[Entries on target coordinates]
..........
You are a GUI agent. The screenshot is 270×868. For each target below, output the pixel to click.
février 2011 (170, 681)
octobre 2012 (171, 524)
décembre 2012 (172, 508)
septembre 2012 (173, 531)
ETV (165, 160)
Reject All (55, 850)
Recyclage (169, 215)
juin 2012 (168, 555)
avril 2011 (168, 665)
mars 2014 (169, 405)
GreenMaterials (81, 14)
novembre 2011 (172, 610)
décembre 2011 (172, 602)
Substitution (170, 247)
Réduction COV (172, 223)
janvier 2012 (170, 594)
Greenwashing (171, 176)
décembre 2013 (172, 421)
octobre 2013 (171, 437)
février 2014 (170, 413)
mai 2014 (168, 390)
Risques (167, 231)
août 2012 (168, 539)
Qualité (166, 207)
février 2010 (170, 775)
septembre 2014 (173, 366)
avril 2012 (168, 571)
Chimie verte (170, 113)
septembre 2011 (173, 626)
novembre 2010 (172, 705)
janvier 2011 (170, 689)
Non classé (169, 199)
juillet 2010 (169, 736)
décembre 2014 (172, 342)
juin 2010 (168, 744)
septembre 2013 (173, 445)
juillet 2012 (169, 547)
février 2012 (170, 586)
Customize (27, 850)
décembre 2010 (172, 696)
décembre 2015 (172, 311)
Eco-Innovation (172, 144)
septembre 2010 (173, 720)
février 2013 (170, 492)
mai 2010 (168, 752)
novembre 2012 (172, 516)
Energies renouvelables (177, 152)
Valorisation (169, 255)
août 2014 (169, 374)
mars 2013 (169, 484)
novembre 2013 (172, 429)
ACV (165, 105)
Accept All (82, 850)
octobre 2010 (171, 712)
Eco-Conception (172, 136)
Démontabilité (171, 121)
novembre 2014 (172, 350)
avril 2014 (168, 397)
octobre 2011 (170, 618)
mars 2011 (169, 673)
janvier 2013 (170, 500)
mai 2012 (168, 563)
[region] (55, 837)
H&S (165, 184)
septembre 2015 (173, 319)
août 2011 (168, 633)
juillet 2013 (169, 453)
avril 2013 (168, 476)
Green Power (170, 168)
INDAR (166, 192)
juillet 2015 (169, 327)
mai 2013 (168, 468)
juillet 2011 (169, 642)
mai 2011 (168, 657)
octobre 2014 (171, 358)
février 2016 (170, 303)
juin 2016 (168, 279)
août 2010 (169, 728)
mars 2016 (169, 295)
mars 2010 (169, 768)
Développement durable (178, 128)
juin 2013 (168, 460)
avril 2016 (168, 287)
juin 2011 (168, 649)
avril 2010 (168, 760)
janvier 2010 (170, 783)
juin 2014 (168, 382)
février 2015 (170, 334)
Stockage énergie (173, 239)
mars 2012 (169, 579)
..........
### WHAT YOU ARE ASKED TO DO:
Retype every one of the records above, keeping each line unchanged.

### EXERCISE ANSWER:
You are a GUI agent. The screenshot is 270×868. For each target below, output the pixel to click.
février 2011 (170, 681)
octobre 2012 (171, 524)
décembre 2012 (172, 508)
septembre 2012 (173, 531)
ETV (165, 160)
Reject All (55, 850)
Recyclage (169, 215)
juin 2012 (168, 555)
avril 2011 (168, 665)
mars 2014 (169, 405)
GreenMaterials (81, 14)
novembre 2011 (172, 610)
décembre 2011 (172, 602)
Substitution (170, 247)
Réduction COV (172, 223)
janvier 2012 (170, 594)
Greenwashing (171, 176)
décembre 2013 (172, 421)
octobre 2013 (171, 437)
février 2014 (170, 413)
mai 2014 (168, 390)
Risques (167, 231)
août 2012 (168, 539)
Qualité (166, 207)
février 2010 (170, 775)
septembre 2014 (173, 366)
avril 2012 (168, 571)
Chimie verte (170, 113)
septembre 2011 (173, 626)
novembre 2010 (172, 705)
janvier 2011 (170, 689)
Non classé (169, 199)
juillet 2010 (169, 736)
décembre 2014 (172, 342)
juin 2010 (168, 744)
septembre 2013 (173, 445)
juillet 2012 (169, 547)
février 2012 (170, 586)
Customize (27, 850)
décembre 2010 (172, 696)
décembre 2015 (172, 311)
Eco-Innovation (172, 144)
septembre 2010 (173, 720)
février 2013 (170, 492)
mai 2010 (168, 752)
novembre 2012 (172, 516)
Energies renouvelables (177, 152)
Valorisation (169, 255)
août 2014 (169, 374)
mars 2013 (169, 484)
novembre 2013 (172, 429)
ACV (165, 105)
Accept All (82, 850)
octobre 2010 (171, 712)
Eco-Conception (172, 136)
Démontabilité (171, 121)
novembre 2014 (172, 350)
avril 2014 (168, 397)
octobre 2011 (170, 618)
mars 2011 (169, 673)
janvier 2013 (170, 500)
mai 2012 (168, 563)
[region] (55, 837)
H&S (165, 184)
septembre 2015 (173, 319)
août 2011 (168, 633)
juillet 2013 (169, 453)
avril 2013 (168, 476)
Green Power (170, 168)
INDAR (166, 192)
juillet 2015 (169, 327)
mai 2013 (168, 468)
juillet 2011 (169, 642)
mai 2011 (168, 657)
octobre 2014 (171, 358)
février 2016 (170, 303)
juin 2016 (168, 279)
août 2010 (169, 728)
mars 2016 (169, 295)
mars 2010 (169, 768)
Développement durable (178, 128)
juin 2013 (168, 460)
avril 2016 (168, 287)
juin 2011 (168, 649)
avril 2010 (168, 760)
janvier 2010 (170, 783)
juin 2014 (168, 382)
février 2015 (170, 334)
Stockage énergie (173, 239)
mars 2012 (169, 579)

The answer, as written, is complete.